Do this: Put the lines of the items, from the line containing "You are a computer-use agent. Viewport: 640px" through the final line, into a JSON list of strings with one string per line, leaving out blank lines.

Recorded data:
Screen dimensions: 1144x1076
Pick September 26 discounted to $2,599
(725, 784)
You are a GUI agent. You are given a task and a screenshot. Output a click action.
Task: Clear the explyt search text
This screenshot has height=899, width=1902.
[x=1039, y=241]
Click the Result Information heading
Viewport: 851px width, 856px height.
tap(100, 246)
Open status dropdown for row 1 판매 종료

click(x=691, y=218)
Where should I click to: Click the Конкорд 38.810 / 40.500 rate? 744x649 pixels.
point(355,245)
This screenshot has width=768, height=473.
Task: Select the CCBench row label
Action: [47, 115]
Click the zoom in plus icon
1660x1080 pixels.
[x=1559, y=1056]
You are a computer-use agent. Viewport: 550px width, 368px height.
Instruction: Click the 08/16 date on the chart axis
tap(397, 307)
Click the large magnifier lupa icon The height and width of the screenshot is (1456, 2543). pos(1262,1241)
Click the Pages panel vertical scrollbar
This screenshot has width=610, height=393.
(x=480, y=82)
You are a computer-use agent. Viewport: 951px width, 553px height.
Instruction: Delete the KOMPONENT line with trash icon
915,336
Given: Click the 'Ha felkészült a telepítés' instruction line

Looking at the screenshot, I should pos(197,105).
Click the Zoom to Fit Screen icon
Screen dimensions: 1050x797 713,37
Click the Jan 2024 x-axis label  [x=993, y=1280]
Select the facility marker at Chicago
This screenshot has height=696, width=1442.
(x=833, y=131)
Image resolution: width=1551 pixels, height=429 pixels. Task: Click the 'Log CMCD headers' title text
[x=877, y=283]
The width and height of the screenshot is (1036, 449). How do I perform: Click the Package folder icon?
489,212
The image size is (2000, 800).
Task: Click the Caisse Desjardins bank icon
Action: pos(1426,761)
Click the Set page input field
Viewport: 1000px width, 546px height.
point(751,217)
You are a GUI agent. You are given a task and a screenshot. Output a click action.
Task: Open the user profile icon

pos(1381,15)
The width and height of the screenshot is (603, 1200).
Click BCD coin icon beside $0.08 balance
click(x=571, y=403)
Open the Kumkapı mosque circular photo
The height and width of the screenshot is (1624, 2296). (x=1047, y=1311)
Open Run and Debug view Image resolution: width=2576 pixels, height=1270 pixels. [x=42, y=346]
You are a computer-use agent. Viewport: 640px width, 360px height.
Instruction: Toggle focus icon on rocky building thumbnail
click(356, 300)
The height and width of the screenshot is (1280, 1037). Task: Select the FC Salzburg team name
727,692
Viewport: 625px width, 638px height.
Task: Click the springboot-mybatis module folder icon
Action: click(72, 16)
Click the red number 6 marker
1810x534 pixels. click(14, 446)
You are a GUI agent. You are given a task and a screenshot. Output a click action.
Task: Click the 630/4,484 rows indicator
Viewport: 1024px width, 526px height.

Completed task:
[
  "You are a computer-use agent. Viewport: 640px width, 360px height.",
  "Instruction: Toggle focus icon on rocky building thumbnail",
  "click(356, 300)",
  "The height and width of the screenshot is (1280, 1037). Task: Select the FC Salzburg team name",
  "727,692",
  "Viewport: 625px width, 638px height.",
  "Task: Click the springboot-mybatis module folder icon",
  "Action: click(72, 16)",
  "Click the red number 6 marker",
  "1810x534 pixels. click(14, 446)",
  "You are a GUI agent. You are given a task and a screenshot. Output a click action.",
  "Task: Click the 630/4,484 rows indicator",
  "Viewport: 1024px width, 526px height."
]